Over the last few years, Yahoo has suffered two major hacks affecting millions of its users. However, in both cases, the company kept quiet on the security breaches, all the while compromising the security of its users. Now, it looks like Yahoo may be held accountable for that as the Securities and Exchange Commission is taking issue with the total lack of disclosure.
The SEC originally opened up its investigation into Yahoo back in December, according to The WallStreet Journal. According to people involved with the matter, the commission is looking over documents to determine whether or not Yahoo’s late disclosures were in compliance with civil security laws.
The first major attack on Yahoo took place in August 2013, but the company did not let its customers know until 2016. A similar situation occurred in 2014, where a hack allowed the user details of 500 million accounts to fall into the hands of criminals. Yahoo did not tell its users about this hack until 2016, though the company did admit that some of its employees were aware of the breach well beforehand.

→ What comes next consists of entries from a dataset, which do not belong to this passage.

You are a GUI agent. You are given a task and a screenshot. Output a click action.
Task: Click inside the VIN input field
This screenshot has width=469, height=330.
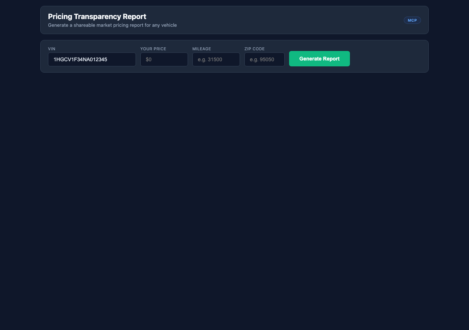coord(92,59)
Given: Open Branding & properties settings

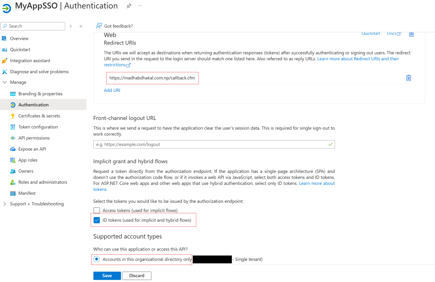Looking at the screenshot, I should (x=40, y=94).

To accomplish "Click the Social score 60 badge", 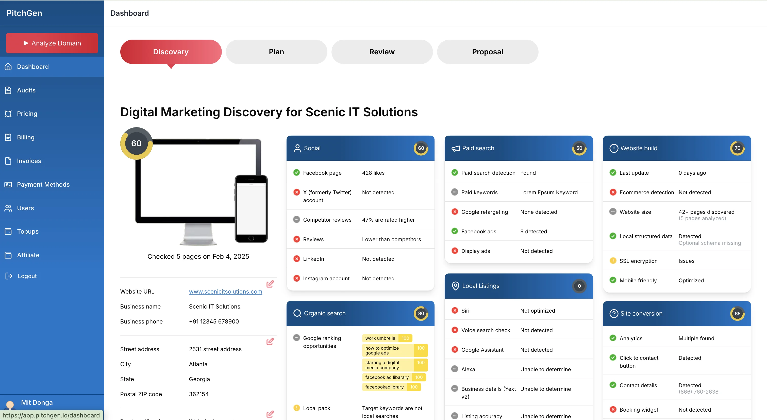I will coord(421,148).
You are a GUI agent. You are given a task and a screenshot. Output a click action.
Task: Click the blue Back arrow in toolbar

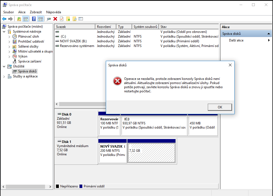(x=4, y=19)
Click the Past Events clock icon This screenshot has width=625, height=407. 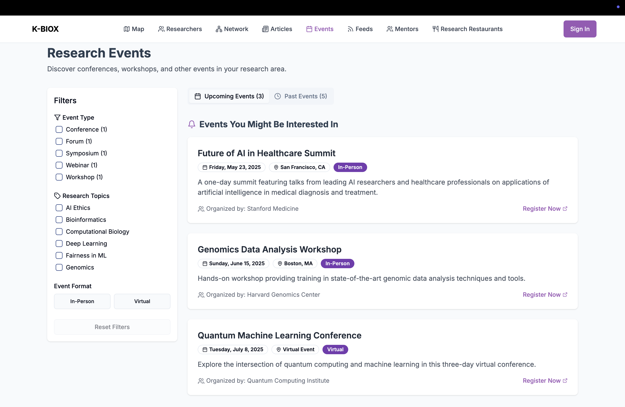(277, 96)
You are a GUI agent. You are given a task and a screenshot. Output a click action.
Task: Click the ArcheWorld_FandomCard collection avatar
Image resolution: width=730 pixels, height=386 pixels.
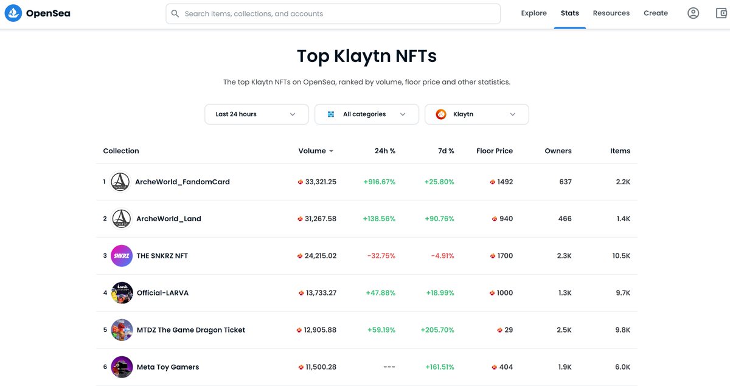120,181
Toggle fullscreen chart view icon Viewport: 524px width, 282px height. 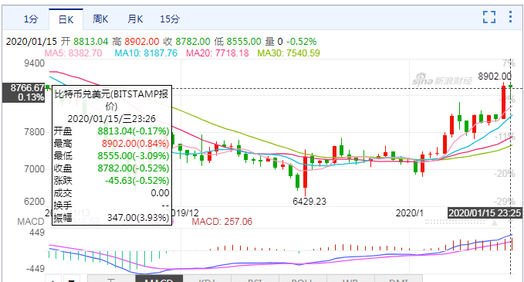point(489,17)
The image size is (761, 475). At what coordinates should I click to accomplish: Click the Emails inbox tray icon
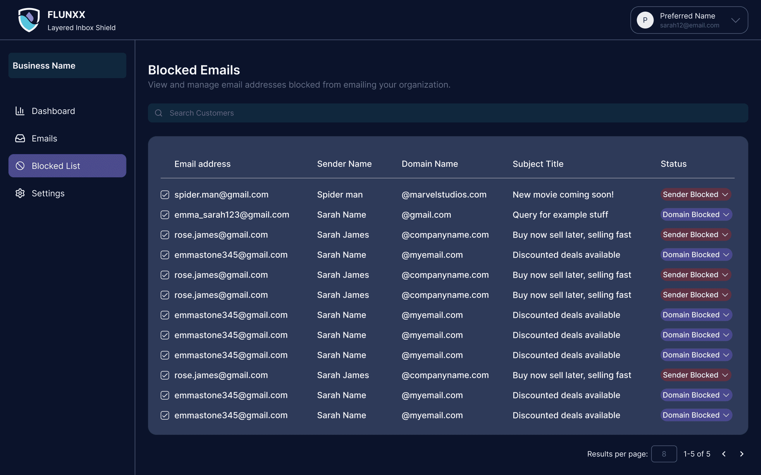[20, 139]
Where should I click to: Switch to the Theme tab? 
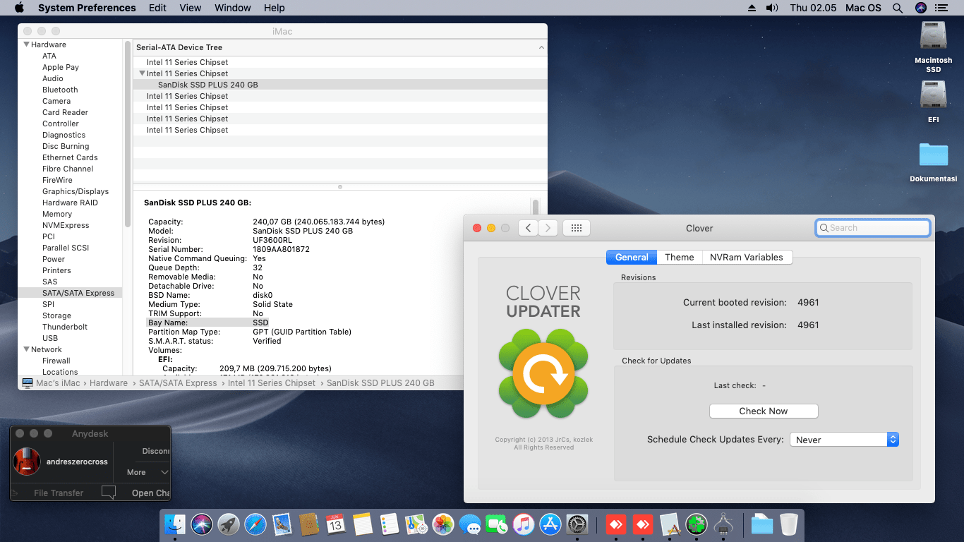point(679,257)
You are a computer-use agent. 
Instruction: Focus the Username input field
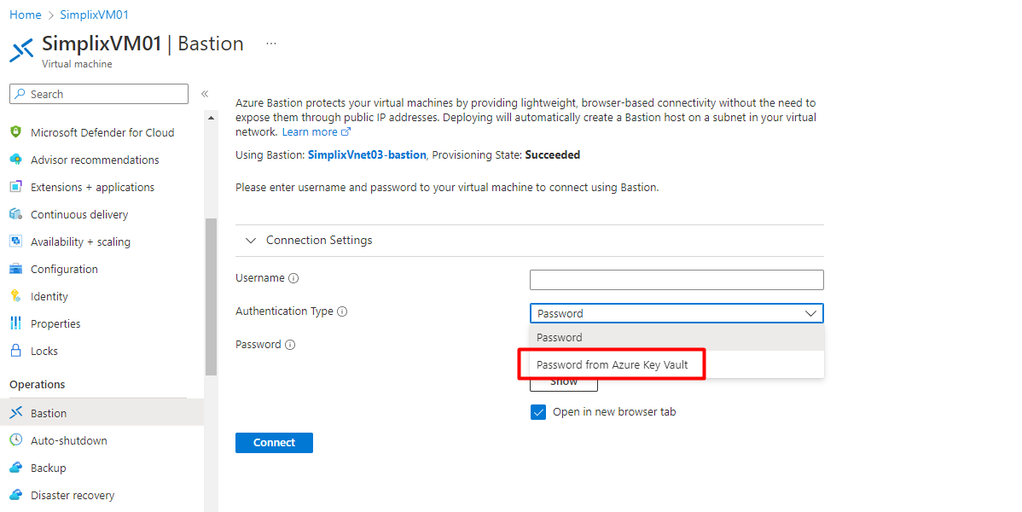(676, 280)
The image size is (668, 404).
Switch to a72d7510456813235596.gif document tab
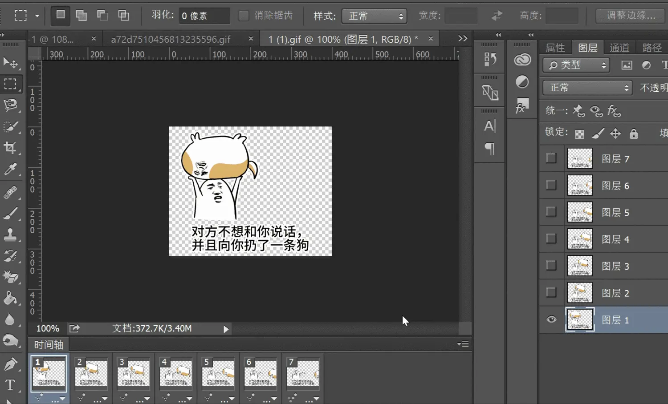171,39
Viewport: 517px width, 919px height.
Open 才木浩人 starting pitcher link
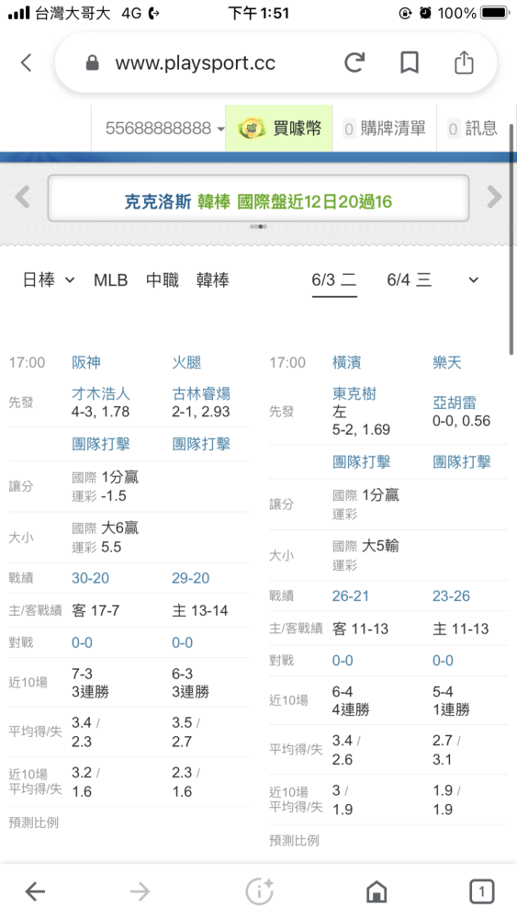[101, 393]

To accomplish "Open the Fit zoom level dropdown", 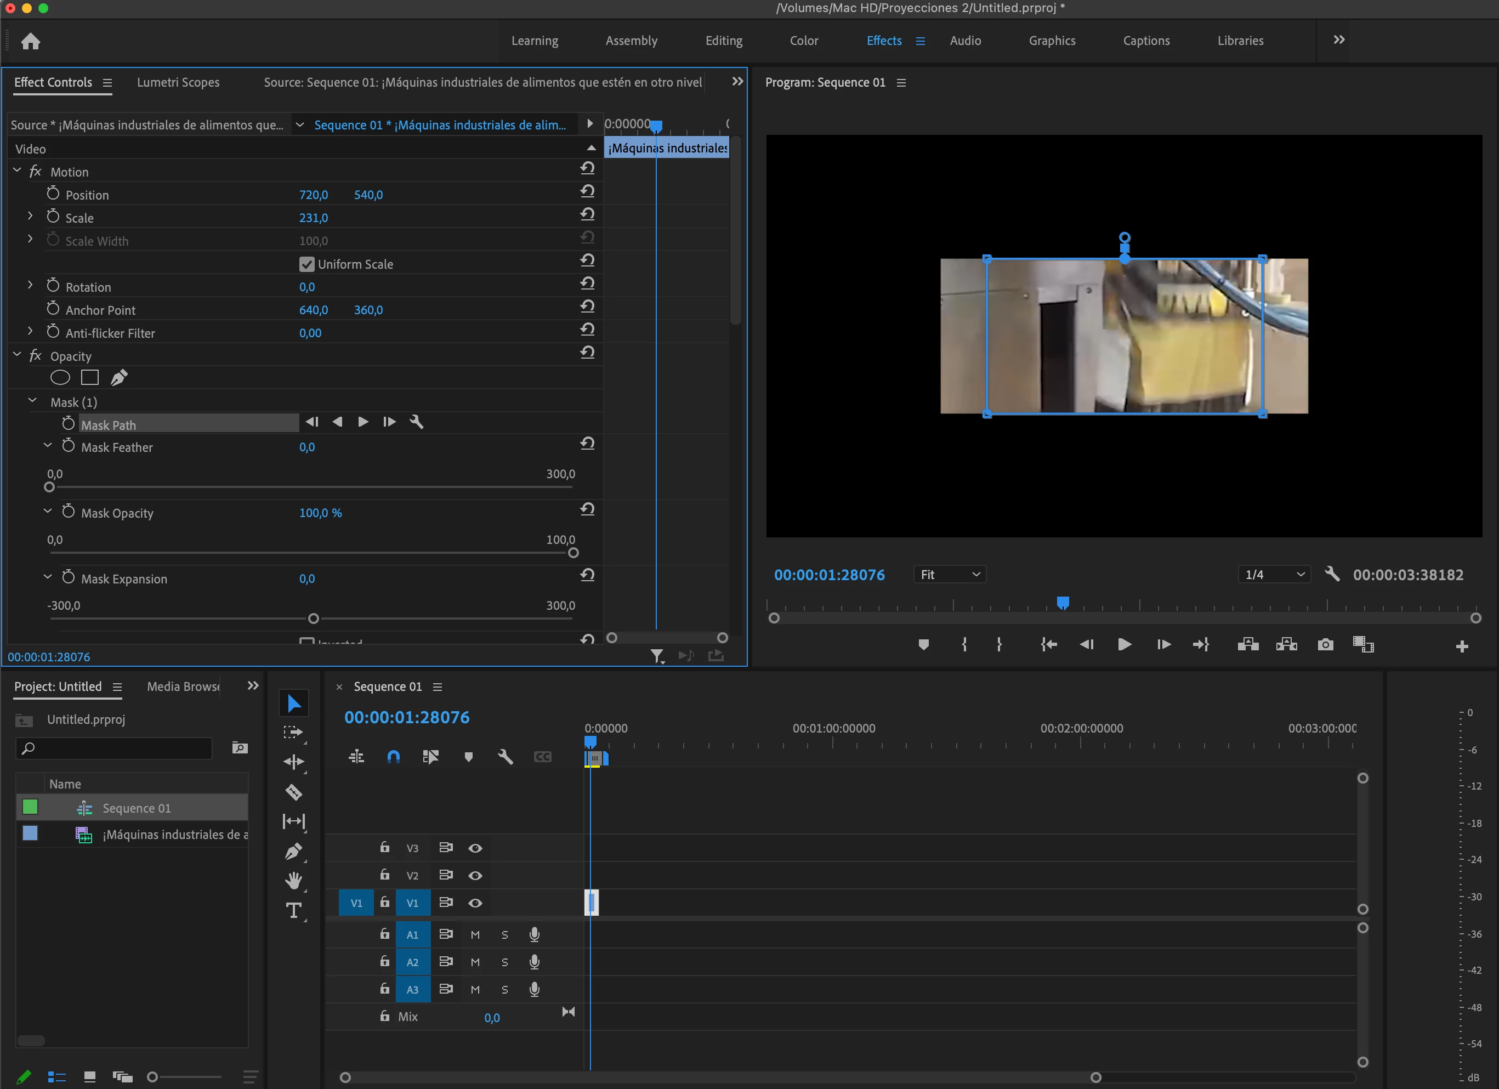I will pyautogui.click(x=949, y=575).
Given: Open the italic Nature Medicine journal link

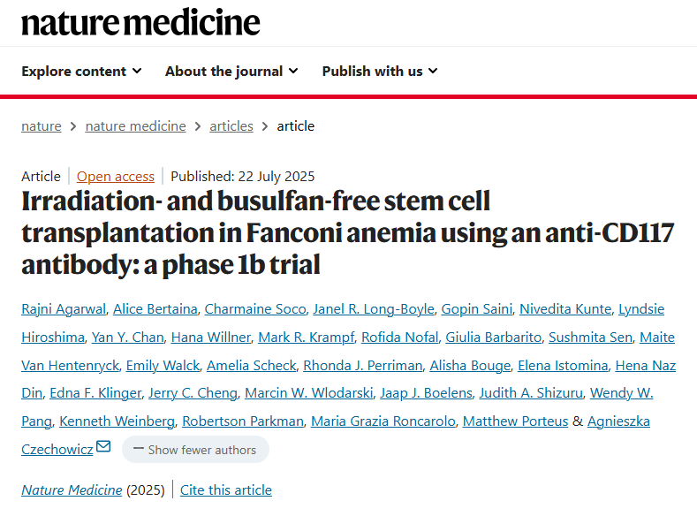Looking at the screenshot, I should pos(72,489).

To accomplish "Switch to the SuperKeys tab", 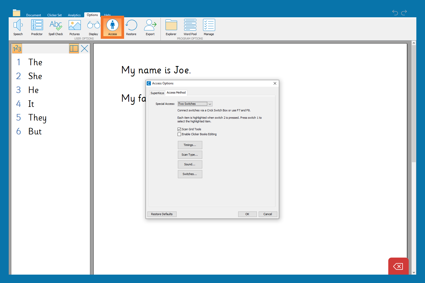I will (x=157, y=93).
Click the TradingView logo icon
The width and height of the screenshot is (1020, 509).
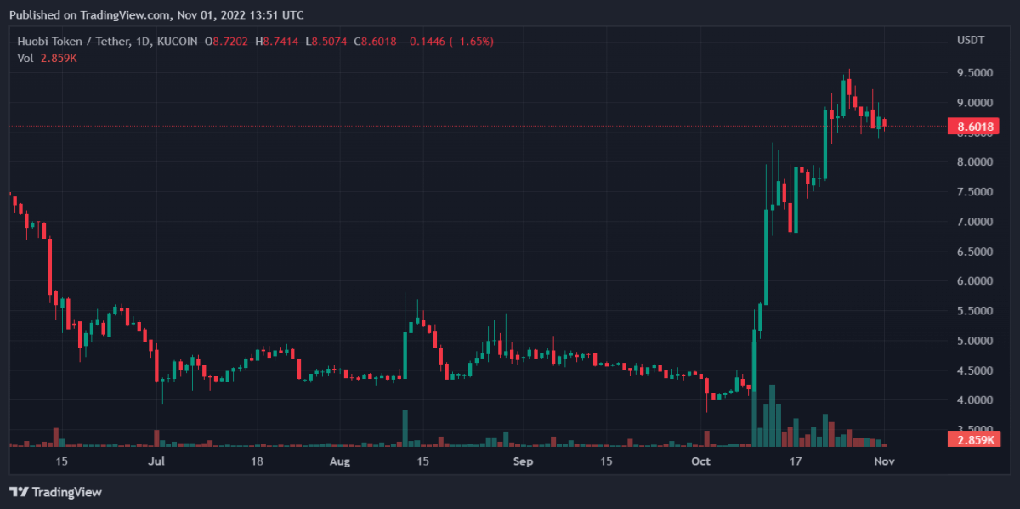[x=19, y=492]
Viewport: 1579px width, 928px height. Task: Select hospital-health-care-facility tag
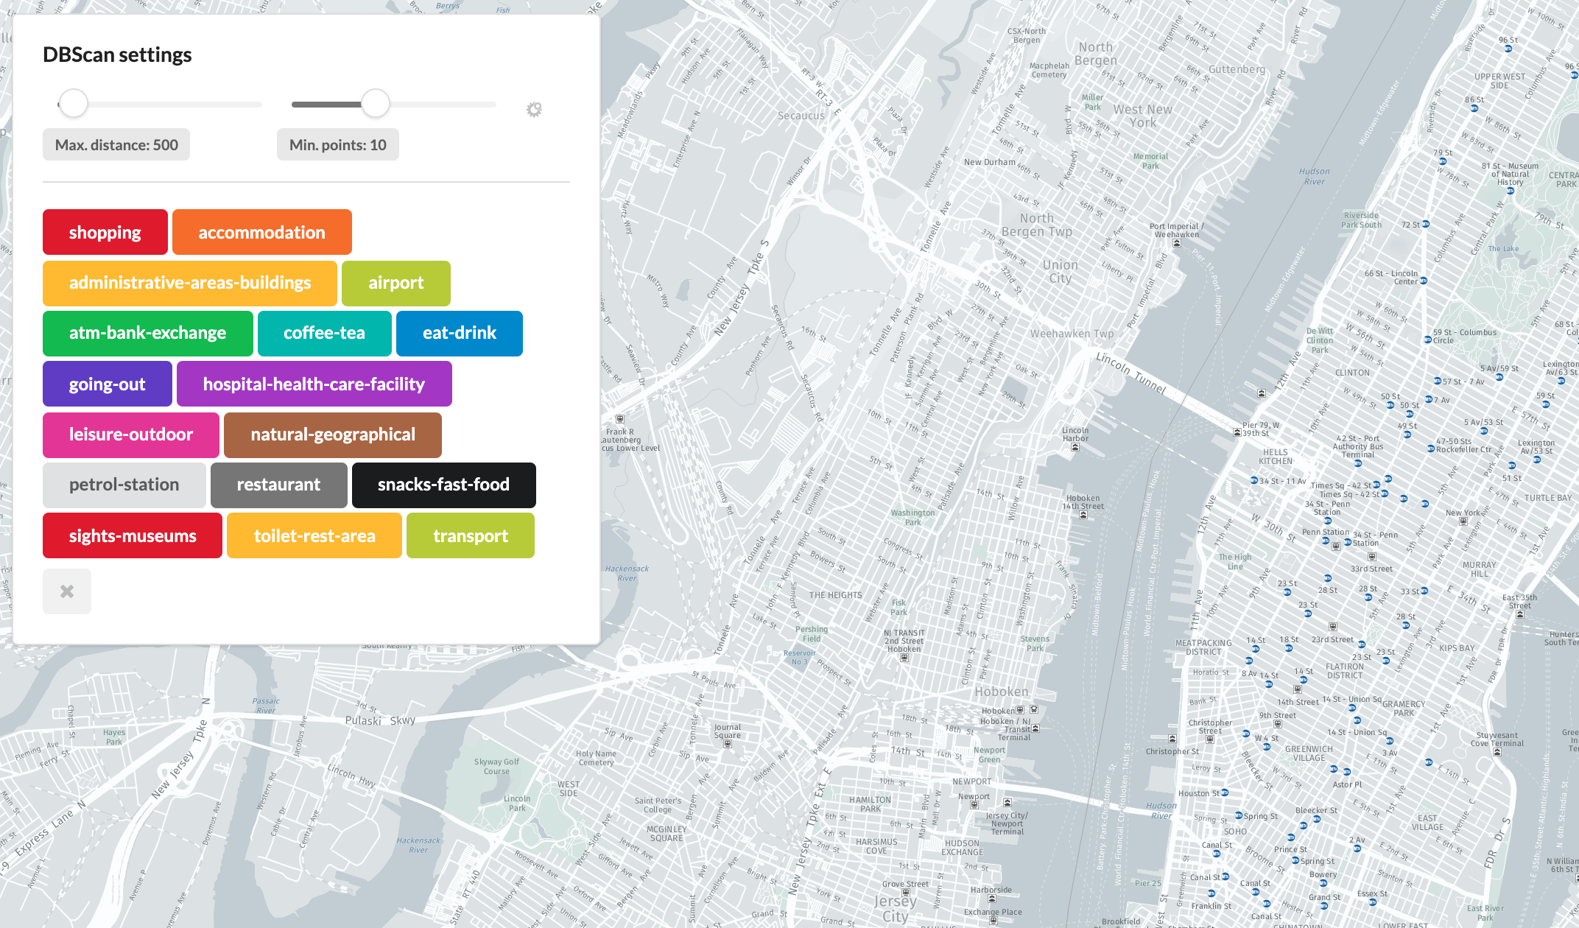[x=314, y=384]
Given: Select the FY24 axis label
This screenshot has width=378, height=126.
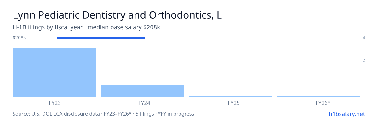Looking at the screenshot, I should point(144,103).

The Securities and Exchange Commission has never brought a case against a company for not disclosing a cyber attack within a reasonable time frame, so this is new territory as far as the law is concerned. Still, news of this investigation has caused Yahoo’s share price to dip once again as more investors jump ship.
KitGuru Says: A company getting hacked is one thing, it happens and for the most part, people are willing to forgive. However, getting hacked and then not letting users know for years is quite a different matter and heavily compromises security. It seems that Yahoo has been completely careless in both of these cases and it deserves some greater consequences for it. Whether or not that comes to fruition remains to be seen though.